### PROMPT:
Scan the material for the word "input", and copy each line where it shows up.

### ENTRIES PROVIDED:
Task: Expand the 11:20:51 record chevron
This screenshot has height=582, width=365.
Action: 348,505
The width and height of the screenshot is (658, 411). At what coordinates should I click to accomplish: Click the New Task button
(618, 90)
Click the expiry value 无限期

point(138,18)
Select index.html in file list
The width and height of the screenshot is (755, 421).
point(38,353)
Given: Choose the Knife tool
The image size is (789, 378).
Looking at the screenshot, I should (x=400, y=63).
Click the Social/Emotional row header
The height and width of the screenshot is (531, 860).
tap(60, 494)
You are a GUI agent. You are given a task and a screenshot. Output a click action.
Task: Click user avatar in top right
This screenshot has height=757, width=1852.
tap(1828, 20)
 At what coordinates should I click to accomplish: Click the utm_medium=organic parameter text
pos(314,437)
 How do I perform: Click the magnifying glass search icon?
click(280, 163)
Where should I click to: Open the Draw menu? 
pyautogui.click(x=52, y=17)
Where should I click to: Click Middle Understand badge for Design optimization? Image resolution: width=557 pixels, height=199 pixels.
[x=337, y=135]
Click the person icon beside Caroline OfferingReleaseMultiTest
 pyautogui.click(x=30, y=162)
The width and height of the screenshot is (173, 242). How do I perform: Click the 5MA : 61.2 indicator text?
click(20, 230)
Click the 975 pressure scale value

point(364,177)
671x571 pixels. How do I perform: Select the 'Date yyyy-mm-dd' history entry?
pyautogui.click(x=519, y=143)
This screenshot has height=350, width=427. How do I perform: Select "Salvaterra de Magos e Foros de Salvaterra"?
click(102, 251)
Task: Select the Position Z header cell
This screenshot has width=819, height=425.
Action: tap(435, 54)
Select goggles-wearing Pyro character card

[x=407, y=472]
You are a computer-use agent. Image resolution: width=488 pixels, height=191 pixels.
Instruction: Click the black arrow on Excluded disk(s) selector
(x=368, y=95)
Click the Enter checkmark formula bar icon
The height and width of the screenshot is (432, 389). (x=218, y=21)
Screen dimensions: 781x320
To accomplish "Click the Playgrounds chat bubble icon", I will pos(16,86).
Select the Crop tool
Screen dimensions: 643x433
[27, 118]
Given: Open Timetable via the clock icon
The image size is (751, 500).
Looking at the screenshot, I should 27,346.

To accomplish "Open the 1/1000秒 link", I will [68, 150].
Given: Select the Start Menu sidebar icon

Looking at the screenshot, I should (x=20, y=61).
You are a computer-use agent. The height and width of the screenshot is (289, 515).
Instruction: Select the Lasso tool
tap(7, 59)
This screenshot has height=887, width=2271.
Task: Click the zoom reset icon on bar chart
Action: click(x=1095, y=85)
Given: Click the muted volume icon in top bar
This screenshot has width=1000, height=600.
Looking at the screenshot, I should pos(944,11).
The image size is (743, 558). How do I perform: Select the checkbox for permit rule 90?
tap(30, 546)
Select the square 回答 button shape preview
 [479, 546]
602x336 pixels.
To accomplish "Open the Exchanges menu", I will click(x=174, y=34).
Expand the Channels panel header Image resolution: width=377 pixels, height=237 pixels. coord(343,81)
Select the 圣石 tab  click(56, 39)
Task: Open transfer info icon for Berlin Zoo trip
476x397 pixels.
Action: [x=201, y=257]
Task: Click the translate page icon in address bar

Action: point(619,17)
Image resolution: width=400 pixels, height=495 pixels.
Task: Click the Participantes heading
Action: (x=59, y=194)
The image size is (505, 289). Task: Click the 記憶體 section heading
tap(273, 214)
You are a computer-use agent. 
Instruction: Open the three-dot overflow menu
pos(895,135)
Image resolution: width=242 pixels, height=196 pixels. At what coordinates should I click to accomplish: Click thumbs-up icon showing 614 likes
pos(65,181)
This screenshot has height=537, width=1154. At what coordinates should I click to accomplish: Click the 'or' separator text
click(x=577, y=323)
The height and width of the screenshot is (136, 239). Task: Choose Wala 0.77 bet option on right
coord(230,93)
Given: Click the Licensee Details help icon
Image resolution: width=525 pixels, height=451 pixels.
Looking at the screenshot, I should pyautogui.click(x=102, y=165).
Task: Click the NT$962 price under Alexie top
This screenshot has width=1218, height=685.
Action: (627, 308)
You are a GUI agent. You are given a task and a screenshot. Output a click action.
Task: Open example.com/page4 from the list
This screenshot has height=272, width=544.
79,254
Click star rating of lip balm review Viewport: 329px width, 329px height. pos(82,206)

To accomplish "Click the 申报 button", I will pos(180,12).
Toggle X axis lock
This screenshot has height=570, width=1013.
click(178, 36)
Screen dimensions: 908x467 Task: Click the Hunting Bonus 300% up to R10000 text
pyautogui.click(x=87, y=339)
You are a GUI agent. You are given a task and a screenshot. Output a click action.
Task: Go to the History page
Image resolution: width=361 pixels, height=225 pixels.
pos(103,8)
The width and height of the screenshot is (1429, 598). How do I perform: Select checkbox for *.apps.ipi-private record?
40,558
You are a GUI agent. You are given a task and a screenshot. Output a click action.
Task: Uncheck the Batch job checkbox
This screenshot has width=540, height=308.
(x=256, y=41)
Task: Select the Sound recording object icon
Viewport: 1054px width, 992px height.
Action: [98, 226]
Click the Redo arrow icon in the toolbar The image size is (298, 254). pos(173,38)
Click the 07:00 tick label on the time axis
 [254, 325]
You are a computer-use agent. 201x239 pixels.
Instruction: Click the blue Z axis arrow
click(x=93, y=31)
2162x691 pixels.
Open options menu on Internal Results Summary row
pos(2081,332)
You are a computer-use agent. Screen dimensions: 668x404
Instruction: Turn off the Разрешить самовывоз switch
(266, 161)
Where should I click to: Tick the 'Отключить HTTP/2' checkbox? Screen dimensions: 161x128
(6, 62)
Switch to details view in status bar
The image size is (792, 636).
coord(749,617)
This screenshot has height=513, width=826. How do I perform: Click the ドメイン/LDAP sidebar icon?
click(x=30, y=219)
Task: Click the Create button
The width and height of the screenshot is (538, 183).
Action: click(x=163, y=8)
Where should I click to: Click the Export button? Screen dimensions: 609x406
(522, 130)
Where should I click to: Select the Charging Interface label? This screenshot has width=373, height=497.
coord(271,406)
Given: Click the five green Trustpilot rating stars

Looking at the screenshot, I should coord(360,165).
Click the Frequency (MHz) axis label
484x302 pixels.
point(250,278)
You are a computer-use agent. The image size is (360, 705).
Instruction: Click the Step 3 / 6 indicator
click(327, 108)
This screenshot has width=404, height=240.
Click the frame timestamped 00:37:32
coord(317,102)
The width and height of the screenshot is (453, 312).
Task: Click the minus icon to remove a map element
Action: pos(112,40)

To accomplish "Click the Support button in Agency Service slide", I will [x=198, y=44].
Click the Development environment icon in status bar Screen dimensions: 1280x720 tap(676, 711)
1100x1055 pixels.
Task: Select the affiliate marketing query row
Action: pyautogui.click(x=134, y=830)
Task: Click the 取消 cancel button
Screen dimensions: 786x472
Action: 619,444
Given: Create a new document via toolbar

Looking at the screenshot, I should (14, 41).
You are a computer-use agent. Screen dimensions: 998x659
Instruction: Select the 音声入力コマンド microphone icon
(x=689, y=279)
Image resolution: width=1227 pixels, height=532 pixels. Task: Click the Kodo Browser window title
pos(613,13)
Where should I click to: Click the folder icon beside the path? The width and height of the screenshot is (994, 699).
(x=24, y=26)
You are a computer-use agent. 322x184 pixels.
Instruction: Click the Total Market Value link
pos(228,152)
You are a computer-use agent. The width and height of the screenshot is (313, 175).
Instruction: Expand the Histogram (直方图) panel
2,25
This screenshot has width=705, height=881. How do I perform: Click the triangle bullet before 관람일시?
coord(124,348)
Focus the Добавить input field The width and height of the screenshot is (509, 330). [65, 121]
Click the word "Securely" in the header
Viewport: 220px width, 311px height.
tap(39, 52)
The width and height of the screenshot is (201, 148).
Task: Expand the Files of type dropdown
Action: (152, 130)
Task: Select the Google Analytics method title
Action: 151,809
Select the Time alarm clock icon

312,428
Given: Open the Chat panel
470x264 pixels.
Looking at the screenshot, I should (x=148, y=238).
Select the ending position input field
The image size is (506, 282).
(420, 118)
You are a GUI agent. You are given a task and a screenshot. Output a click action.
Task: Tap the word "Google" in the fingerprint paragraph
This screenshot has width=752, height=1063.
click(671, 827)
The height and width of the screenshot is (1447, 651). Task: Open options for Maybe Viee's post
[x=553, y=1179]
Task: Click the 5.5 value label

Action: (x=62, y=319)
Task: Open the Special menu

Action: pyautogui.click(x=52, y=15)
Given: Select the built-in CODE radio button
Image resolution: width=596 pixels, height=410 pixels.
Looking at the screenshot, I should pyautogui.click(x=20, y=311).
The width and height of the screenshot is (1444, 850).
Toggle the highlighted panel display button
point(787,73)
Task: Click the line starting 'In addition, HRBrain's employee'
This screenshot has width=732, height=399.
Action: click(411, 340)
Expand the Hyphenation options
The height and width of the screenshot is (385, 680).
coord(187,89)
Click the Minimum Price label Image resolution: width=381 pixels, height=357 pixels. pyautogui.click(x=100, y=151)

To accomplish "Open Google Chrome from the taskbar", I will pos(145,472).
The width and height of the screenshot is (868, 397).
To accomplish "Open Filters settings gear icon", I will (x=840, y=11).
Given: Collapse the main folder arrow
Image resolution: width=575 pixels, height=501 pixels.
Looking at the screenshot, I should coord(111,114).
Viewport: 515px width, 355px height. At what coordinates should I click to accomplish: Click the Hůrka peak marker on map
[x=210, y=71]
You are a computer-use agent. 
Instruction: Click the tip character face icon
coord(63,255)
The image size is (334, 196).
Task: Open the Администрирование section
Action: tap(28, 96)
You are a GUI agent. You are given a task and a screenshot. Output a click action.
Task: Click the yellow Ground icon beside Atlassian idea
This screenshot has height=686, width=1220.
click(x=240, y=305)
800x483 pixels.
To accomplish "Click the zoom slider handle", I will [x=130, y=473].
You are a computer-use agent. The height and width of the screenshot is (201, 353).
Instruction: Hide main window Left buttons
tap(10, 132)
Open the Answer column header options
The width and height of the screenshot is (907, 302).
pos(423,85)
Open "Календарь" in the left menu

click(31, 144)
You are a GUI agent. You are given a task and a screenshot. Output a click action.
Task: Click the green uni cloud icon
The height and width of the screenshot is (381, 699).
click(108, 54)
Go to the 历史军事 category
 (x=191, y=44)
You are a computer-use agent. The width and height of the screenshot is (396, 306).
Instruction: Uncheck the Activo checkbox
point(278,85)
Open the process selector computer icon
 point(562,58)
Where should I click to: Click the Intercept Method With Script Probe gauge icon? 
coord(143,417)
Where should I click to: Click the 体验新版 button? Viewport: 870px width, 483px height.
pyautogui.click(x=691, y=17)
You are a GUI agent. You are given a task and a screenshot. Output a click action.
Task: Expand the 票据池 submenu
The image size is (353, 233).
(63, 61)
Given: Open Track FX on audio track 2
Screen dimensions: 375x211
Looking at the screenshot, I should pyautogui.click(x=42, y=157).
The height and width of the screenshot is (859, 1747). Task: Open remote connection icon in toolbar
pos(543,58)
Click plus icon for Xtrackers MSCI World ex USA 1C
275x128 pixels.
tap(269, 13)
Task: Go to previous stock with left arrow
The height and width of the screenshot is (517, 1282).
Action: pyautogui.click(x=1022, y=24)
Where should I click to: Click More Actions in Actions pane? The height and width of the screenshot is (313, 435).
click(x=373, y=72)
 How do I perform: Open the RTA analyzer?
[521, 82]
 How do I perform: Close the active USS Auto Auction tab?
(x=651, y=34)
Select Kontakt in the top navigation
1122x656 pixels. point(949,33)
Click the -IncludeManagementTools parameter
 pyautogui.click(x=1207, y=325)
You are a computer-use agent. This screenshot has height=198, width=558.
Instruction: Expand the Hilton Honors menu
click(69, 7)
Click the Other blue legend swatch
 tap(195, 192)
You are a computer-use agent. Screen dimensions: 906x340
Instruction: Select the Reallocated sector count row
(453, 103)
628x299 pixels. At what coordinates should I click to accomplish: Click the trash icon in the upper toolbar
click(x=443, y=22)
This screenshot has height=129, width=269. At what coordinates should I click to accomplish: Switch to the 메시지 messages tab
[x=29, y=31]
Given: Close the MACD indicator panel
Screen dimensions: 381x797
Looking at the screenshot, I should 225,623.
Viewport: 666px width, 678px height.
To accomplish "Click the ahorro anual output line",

### WORKED SOLUTION:
Focus the Добавить input field The width and height of the screenshot is (509, 330). [65, 121]
Select the ending position input field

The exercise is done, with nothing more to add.